Harmakan'ın açıklaması üzerine Seo Jiwoo nefesini tuttu ve iki eliyle ağzını ve burnunu kapattı.
[Tsk. Sürpriz! Merak etme, bu dumanı içine çekersen bir iblise dönüşmezsin. Asıl önemli olan bu dumanın nereye gitmek istediği]
"Harmakan! Beru!"
O anda savaş alanını yöneten Suho da bunu fark etti, arkasını döndü ve bağırdı.
"Bu iblis ruhlarının nereye gittiğinin izini sür!"
[Anlaşıldı!]
Beru'nun gözleri keskin bir şekilde parladı ve ruhu genişledi.
Harmakan da ellerini açtı ve sanki yenilmeyecekmiş gibi sihirli bir çember yarattı.

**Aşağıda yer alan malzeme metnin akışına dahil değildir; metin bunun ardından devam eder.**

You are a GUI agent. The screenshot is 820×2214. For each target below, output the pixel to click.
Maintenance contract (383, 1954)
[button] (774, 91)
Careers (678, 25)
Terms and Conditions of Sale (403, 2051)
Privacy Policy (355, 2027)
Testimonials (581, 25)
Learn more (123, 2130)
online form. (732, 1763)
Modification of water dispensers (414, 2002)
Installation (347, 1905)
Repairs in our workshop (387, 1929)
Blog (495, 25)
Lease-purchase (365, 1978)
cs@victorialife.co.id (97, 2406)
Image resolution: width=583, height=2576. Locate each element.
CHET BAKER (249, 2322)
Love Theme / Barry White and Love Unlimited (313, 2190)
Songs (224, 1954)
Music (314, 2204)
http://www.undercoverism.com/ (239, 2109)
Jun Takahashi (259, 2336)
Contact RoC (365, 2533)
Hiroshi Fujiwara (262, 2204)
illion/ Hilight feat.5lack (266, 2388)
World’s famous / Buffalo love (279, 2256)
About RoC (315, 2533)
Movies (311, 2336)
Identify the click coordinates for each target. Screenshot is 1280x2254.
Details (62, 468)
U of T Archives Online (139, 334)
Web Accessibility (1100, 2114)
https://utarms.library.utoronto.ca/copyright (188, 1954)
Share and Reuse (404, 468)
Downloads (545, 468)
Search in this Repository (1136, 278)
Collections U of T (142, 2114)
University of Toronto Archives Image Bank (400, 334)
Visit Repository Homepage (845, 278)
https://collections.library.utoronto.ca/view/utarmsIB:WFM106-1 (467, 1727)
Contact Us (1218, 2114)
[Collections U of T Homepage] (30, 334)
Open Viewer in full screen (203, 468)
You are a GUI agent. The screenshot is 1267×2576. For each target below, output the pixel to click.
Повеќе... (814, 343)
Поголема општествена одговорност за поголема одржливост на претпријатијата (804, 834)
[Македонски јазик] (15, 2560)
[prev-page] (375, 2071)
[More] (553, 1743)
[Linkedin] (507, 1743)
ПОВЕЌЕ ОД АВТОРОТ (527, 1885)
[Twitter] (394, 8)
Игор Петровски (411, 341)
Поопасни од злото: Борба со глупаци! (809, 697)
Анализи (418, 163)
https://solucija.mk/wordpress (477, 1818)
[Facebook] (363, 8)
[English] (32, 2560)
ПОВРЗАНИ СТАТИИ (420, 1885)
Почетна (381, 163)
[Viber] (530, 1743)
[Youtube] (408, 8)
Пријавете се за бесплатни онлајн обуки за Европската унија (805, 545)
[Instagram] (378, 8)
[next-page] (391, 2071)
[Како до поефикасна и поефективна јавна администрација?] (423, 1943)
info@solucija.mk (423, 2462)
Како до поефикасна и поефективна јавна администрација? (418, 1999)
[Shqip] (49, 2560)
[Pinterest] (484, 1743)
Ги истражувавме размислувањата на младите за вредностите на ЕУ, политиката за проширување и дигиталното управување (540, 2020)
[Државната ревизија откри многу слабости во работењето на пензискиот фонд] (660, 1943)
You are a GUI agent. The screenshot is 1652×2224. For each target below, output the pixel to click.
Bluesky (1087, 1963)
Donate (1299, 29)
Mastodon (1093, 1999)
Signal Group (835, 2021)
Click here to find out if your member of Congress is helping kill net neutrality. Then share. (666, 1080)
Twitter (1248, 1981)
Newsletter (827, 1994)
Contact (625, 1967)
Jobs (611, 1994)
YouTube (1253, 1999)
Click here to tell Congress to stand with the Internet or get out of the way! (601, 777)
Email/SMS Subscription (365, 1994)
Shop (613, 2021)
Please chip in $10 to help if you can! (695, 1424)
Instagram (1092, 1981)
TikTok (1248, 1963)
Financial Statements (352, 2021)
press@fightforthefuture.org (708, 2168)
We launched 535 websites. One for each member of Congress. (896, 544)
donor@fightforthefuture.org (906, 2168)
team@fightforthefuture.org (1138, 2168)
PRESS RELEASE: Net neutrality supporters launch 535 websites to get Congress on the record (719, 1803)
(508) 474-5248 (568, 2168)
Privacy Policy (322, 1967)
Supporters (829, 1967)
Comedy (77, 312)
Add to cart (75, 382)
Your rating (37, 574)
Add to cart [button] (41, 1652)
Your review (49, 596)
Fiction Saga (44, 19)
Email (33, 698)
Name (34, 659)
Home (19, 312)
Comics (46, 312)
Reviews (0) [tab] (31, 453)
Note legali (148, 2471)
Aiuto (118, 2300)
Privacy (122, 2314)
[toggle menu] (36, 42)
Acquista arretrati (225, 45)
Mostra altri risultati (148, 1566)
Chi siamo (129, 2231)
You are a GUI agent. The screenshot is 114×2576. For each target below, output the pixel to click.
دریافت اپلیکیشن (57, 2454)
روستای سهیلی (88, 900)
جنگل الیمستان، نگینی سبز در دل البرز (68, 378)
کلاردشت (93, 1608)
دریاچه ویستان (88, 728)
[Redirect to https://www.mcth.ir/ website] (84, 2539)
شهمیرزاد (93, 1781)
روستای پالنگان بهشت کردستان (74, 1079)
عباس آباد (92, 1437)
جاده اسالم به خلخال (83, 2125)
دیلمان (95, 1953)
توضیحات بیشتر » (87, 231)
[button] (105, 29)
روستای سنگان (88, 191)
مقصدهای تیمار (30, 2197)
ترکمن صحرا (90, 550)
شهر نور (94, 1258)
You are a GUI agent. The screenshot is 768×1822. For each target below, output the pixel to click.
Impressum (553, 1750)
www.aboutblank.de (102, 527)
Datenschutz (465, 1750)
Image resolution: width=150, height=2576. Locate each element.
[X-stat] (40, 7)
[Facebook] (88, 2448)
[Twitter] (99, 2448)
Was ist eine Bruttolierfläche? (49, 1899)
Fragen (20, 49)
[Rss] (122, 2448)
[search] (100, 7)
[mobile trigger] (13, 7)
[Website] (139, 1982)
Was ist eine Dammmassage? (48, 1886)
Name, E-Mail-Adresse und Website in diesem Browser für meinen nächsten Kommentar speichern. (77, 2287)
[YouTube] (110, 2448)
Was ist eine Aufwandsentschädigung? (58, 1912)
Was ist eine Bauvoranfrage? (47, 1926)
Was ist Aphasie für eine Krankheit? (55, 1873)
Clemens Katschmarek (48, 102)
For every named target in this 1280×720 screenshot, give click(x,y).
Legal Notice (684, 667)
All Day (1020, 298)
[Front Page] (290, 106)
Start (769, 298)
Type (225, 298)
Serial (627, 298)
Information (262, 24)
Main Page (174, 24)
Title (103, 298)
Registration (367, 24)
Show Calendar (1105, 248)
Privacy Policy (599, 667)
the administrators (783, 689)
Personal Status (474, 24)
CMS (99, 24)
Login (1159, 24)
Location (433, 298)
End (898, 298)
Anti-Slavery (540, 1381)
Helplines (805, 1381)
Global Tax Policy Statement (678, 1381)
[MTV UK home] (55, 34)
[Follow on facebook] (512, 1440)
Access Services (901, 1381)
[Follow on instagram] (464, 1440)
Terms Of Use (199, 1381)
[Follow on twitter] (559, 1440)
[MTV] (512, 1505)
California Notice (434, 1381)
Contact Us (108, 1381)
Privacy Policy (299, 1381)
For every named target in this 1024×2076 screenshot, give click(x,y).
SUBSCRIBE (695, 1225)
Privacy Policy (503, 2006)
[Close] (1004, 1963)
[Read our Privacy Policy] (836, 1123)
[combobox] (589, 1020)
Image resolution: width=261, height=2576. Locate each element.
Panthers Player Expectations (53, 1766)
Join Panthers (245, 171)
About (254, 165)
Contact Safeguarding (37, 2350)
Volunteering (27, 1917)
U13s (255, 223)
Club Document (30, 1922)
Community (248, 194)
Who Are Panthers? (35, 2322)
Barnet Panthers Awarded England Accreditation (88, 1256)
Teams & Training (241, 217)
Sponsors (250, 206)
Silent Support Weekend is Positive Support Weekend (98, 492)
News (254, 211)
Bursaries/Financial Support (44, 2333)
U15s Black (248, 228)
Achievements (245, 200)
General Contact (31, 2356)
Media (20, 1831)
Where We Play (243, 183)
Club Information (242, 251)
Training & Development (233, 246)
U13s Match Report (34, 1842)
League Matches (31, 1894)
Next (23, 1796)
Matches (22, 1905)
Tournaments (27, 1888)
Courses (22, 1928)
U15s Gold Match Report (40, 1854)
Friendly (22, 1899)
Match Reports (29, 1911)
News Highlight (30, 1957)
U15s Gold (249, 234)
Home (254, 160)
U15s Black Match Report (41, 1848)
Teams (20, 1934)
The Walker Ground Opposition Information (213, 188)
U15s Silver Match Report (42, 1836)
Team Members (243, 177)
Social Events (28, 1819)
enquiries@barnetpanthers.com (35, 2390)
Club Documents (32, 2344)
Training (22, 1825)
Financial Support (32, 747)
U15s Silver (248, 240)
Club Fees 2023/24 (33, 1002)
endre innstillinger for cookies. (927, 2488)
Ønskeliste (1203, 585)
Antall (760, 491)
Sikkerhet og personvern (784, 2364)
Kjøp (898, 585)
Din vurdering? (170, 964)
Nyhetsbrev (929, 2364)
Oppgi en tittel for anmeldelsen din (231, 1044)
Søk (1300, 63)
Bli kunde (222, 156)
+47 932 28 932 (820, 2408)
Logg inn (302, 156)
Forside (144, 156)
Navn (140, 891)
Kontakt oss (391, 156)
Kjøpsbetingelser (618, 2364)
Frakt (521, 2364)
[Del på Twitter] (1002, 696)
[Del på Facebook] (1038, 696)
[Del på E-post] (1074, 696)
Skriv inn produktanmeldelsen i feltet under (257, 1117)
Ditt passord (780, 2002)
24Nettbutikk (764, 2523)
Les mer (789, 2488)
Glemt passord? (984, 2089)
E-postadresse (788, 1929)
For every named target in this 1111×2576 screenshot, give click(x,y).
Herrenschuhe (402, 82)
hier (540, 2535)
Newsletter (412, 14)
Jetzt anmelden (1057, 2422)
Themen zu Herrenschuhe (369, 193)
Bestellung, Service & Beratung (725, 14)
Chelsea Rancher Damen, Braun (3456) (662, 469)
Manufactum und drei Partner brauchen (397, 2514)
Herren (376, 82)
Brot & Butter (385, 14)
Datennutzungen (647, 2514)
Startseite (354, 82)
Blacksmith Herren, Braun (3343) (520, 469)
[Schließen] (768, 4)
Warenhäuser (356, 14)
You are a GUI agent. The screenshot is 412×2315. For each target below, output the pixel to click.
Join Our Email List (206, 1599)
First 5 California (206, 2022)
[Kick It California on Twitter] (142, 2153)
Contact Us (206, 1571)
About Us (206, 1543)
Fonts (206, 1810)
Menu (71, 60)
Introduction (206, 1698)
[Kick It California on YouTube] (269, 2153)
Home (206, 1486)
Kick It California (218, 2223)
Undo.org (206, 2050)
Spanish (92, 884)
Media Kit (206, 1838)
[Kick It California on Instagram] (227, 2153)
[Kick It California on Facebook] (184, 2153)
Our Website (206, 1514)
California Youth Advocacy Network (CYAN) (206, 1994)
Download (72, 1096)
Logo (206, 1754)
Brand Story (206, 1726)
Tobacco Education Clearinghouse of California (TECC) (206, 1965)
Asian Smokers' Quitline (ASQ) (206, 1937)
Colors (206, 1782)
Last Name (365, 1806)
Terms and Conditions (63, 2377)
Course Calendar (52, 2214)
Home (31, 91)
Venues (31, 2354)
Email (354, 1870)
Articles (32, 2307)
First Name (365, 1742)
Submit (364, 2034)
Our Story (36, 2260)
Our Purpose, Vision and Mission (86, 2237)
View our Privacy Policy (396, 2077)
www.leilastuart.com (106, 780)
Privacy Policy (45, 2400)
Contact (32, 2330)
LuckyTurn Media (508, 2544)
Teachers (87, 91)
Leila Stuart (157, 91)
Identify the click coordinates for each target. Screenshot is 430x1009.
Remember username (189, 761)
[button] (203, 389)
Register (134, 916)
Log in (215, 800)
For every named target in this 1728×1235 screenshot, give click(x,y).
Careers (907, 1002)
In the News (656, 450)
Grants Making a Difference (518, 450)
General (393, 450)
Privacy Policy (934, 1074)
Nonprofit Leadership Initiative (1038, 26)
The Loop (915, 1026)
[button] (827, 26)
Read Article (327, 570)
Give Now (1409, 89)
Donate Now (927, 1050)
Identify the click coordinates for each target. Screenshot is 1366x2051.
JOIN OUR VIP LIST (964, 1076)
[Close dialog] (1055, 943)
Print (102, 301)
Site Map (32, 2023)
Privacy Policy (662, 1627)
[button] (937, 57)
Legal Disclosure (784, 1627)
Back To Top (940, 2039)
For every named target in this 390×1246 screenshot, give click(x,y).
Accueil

Ardından, sayısız çatlakla iç içe geçmiş bu boşluğun ortasında, iblisin ölü ruhları havada süzülürken ve bir yerlere akarken yakalandı.
[Usta. İşte orada.]
[Hayır, lordum! Bu taraftan!]
"İki yer mi?"
Harmakan ve Beru aynı anda zıt yönleri işaret ettiler.
Antares ona bakarken şöyle dedi.
"İkisi de muhtemelen doğru. Ne de olsa iblis ruhlarının dönebileceği tek bir yer var."
İblis krallığı.
Bu ruhlar içgüdüsel olarak iblis diyarına geri dönecekti.
"Ama bugün, bu ruhların bir seçeneği daha var."
Antares dudaklarında bir gülümsemeyle Suho'ya baktı.
"Sana verdiğim yıkım gücü, ruhu bile tamamen yok edebilecek kadar güçlü bir güç. Ve son derece güçlü yıkım, 'arınma'dan pek de farklı değildir."
"Arınma mı?"
Bu şaşırtıcı bir ifadeydi.
Suho'nun tepkisi hoşuna gitmiş gibi görünürken Antares'in gülümsemesi daha da derinleşti.
"Evet. Bu, manamda yanarak arınan iblislerin ruhlarının öbür dünya denizine geri dönebileceği anlamına geliyor."
"... !"
Bu sözleri duyar duymaz Suho'nun bakışları hızla çevresini taradı.
Ve görüş alanını dolduran binlerce sistem mesajı arasından öne çıkanları seçebildi.
[Mana kirlendi ve çıkarılamıyor.]
[Hedef çıkarılabilir.]
[Mana kirlendi ve çıkarılamıyor.]
[Hedef çıkarılabilir.]
"İşte orada! Çıkarılabilen şeytani bir ruh!"
İblisin arındırılmış ruhları havada şaşkın şaşkın dolaşıyor, bir yığın halinde toplanıyor ve bir yerlere koşturuyordu.
Şu anda bile gölge askerler boşluktaki iblisleri iyice ezip yakıyor ve onlardan çıkan duman gruba daha da katılıyordu.
Beru'nun işaret ettiği yön buydu.
[Kihehe! Doğru anladım!]
Beru çok gururluydu ve antenlerini kaldırdı.
Yenilgiyi fark eden Harmakan gözlerini somurtkan bir şekilde indirdi.
Ancak tüm ruhlar yıkımın gücüyle arınmamıştı.
Suho'nun gölgeleriyle savaşan iblisler değil, gerçek iblislerin yenmiş ruhları Harmakan'ın yönüne doğru akıyordu.
Bu, İblis Âlemine dönme girişimiydi.
Sonuç olarak.
Yorucu!
[Görevi tamamladınız: İblis Kralın Denemesi']
"Ah."
Suho görev tamamlandı mesajını gördü ve Esil'in çilesinin sona erdiğini öğrendi.
Esil'in bölgesini istila etmeye devam eden yabani otlar ortadan kaldırıldığı için Esil istilaya karşı koymayı başarmıştı.
"Her neyse, birçok açıdan şanslıyım."
Antares güldü.
O korkunç savaşta, Sung Jinwoo'nun altında sürünen tek iblis olan korkak iblis soylu Esil Radiru'ya tüm evren lütufta bulunmuştu.
[Görev tamamlama ödülü geldi]
[Ödülünüzü kontrol etmek istiyor musunuz?] (Y/N)
"Ödülü onayla."
Suho ödülü hemen onayladı.
[Öğe: Baran'ın Boynuzu'nu kazandınız].
"Baran'ın Boynuzu mu?"
Suho'nun elinde uzun bir şeytan boynuzu belirdi.
Boynuzu elinde tuttuğu anda.
"!"
Suho aniden bir ürperti hissetti.
Sanki biri sana bakıyormuş gibi bir his.
Bu his tanıdıktı.
[Baran, iblislerin kralı ve Beyaz Alevlerin Efendisi seni izliyor.]
İşte o zaman.
"Baran'a dikkat et-"
O sırada ejderha Antares Suho'ya bir şeyler söylüyordu.
Yorucu!
[Pasif beceri '(Bilinmeyen)' etkinleştirildi]
Shwaaaaaaaaaaa!
Suho'nun gölgesi tüm dünyayı renklendirdi ve zaman durdu.